Stored data
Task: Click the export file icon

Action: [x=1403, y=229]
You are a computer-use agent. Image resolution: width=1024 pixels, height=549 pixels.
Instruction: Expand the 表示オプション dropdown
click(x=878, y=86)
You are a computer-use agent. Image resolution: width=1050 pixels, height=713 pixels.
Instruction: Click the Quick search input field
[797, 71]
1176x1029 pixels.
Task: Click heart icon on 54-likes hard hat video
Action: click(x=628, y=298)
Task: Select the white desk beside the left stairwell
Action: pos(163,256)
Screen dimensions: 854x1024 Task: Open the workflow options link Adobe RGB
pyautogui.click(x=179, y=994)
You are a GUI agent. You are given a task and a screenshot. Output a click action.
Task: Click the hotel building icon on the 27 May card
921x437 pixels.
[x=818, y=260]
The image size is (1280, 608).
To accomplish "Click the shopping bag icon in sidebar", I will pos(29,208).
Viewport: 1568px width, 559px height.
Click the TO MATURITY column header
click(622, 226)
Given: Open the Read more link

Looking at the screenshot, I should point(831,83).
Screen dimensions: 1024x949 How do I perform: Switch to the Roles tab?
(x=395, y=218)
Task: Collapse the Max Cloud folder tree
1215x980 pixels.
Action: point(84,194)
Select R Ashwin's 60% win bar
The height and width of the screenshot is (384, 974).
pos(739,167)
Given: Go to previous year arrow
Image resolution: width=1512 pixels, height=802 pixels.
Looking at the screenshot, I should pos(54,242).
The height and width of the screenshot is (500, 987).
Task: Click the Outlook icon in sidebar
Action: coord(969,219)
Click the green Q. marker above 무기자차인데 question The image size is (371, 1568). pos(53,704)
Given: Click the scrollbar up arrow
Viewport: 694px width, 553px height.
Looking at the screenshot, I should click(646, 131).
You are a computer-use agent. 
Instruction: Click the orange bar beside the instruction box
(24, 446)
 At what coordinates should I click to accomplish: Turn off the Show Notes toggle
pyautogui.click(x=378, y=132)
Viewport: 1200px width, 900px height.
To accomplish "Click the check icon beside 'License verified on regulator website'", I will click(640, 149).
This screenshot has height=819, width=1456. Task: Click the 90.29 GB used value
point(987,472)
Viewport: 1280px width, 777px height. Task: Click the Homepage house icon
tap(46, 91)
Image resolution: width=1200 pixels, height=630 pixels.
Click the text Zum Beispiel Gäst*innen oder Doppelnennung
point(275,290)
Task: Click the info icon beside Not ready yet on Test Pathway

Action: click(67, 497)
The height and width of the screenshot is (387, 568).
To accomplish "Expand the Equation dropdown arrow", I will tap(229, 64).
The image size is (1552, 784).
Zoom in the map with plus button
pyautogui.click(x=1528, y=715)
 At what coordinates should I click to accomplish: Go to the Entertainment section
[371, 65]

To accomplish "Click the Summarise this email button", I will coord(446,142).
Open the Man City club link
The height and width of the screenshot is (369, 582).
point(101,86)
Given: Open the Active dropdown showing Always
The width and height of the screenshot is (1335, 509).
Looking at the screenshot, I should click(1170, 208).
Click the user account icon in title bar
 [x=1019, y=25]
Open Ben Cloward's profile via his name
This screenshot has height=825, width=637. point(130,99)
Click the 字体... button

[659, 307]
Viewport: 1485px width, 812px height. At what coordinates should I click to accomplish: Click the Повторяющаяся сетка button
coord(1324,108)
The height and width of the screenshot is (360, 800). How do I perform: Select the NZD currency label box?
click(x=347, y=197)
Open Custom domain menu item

● EXERCISE
Count how many lines in the entries above hold the word "computer". Give that number by itself.

● SOLUTION FOR THIS EXERCISE
3